Screenshot and PDF Generation in SvelteKit with SnapAPI
April 2026 — 7 min read
SvelteKit is Svelte's official full-stack application framework, combining server-side rendering, static site generation, and API route handling in a single elegant package. Its server-only modules and form actions make building secure, server-side API endpoints straightforward. In this tutorial, you will add screenshot and PDF generation to a SvelteKit application using SnapAPI, implementing the capture logic in a SvelteKit server route, protecting it with server-side session validation, and returning binary responses efficiently to the client.

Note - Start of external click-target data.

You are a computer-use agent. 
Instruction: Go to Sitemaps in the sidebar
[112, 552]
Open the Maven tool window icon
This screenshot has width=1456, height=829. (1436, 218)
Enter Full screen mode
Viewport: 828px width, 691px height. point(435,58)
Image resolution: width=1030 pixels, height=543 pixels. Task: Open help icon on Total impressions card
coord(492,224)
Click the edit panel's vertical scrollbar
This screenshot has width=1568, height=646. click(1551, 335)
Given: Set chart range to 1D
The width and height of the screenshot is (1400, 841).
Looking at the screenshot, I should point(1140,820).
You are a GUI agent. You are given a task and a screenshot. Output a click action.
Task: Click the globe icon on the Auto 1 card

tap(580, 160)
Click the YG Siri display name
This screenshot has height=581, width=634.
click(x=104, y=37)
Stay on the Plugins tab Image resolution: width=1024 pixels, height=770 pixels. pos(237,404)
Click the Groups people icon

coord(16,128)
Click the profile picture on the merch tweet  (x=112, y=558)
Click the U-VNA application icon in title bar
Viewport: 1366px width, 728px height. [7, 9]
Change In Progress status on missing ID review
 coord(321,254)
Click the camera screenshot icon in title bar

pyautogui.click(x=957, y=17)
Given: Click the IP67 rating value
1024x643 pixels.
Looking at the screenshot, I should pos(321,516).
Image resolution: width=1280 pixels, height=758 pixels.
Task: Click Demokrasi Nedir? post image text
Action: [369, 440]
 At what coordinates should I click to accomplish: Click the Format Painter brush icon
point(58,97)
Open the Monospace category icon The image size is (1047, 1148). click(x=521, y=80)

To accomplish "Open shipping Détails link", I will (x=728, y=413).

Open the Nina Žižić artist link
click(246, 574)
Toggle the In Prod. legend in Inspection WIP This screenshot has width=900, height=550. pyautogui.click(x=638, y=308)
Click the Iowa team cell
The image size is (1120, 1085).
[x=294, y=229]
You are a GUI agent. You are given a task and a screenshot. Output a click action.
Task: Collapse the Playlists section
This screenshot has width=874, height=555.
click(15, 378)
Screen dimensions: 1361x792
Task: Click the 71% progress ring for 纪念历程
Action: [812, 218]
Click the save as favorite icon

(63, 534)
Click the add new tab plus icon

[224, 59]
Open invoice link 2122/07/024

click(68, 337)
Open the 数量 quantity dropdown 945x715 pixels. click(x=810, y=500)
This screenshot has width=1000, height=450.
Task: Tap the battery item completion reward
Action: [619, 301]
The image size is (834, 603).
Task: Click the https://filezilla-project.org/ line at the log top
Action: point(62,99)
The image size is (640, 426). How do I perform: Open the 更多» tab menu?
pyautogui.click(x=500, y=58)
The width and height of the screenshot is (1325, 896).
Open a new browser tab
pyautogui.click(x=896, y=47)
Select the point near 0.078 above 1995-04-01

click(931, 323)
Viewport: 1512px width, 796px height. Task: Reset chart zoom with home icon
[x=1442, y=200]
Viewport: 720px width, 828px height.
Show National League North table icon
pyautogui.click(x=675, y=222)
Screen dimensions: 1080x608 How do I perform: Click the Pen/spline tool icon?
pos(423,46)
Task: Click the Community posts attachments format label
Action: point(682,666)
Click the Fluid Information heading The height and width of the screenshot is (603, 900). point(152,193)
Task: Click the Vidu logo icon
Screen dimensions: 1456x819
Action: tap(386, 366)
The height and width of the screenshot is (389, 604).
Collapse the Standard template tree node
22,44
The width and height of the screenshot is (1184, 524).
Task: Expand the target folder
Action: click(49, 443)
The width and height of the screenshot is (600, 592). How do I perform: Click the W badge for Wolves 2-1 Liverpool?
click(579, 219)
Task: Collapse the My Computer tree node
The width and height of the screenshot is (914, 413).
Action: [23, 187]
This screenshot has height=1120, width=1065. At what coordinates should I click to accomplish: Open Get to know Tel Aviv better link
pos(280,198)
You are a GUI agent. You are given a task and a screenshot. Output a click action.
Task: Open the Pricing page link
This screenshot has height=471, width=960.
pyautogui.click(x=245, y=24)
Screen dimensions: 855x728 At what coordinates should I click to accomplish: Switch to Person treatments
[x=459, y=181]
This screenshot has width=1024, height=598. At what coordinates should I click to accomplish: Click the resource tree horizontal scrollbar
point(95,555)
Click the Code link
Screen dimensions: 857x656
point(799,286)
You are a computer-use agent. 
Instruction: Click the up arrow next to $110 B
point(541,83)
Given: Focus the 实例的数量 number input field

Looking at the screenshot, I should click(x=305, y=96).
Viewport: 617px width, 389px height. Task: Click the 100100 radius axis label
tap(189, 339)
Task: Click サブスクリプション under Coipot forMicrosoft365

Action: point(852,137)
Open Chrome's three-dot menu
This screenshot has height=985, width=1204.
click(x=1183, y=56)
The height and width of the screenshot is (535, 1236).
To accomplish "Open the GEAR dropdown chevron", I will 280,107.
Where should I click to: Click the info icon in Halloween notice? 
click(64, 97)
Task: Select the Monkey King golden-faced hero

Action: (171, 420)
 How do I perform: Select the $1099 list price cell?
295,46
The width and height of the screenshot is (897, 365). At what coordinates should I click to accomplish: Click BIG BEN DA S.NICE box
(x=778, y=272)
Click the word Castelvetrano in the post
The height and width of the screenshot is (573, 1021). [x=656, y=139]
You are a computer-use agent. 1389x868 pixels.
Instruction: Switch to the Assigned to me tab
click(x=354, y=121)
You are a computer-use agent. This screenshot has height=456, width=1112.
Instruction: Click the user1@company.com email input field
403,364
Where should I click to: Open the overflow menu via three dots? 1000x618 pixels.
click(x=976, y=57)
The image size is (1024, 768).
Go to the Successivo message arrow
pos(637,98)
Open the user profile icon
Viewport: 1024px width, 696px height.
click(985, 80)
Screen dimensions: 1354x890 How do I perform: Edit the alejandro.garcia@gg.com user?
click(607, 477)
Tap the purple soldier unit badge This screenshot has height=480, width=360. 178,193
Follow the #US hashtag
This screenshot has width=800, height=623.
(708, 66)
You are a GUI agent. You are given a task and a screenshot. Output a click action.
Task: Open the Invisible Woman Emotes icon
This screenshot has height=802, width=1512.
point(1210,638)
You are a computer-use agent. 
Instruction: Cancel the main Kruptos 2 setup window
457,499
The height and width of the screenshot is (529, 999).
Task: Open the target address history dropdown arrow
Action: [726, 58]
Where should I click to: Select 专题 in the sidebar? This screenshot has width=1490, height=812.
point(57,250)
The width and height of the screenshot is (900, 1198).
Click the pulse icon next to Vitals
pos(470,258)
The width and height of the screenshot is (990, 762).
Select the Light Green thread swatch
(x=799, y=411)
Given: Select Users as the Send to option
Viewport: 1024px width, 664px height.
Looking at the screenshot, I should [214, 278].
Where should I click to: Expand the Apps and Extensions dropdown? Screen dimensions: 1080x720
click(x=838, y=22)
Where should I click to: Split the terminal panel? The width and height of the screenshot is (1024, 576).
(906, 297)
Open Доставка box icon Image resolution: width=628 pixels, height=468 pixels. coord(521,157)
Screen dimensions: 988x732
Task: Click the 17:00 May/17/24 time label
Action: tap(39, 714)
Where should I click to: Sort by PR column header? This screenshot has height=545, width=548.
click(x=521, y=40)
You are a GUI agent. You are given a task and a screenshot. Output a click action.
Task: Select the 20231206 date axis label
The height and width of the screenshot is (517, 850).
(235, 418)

SvelteKit Server Routes for Screenshot Generation
SvelteKit server routes are defined as +server.ts files within the src/routes directory. A GET handler in src/routes/api/screenshot/+server.ts maps to the URL /api/screenshot. The handler receives a RequestEvent object providing access to the URL, request headers, cookies, and platform environment. Use the url.searchParams API to extract the target URL parameter. Your SnapAPI key lives in SvelteKit's private environment variables -- defined in your .env file with a SNAPAPI_KEY variable and accessed through the $env/static/private module, which SvelteKit guarantees never to include in the client bundle.
Validating the Target URL
Never pass user-supplied URLs directly to an external API without validation. In your SvelteKit server route, instantiate a URL object inside a try-catch block to validate that the target URL is well-formed. Check that the URL protocol is http or https and reject anything using file, data, or javascript schemes. Consider implementing an allowlist of permitted domains if your application should only screenshot a known set of URLs rather than arbitrary user-provided ones. Return a structured error response with a 400 status code if validation fails, giving the client enough information to correct its request.
Calling SnapAPI and Streaming the Response
After URL validation, call the SnapAPI screenshot endpoint using the native fetch API available in SvelteKit's Node.js server environment. Set the Authorization header to your SnapAPI key retrieved from the private environment module. Await the SnapAPI response and check its status code before proceeding. On success, return a new Response object constructed from the SnapAPI response body, setting the Content-Type header to match the SnapAPI response -- either image/png for screenshots or application/pdf for PDFs. SvelteKit correctly handles Response objects that wrap ReadableStreams, streaming the binary content to the client without buffering the entire payload in server memory.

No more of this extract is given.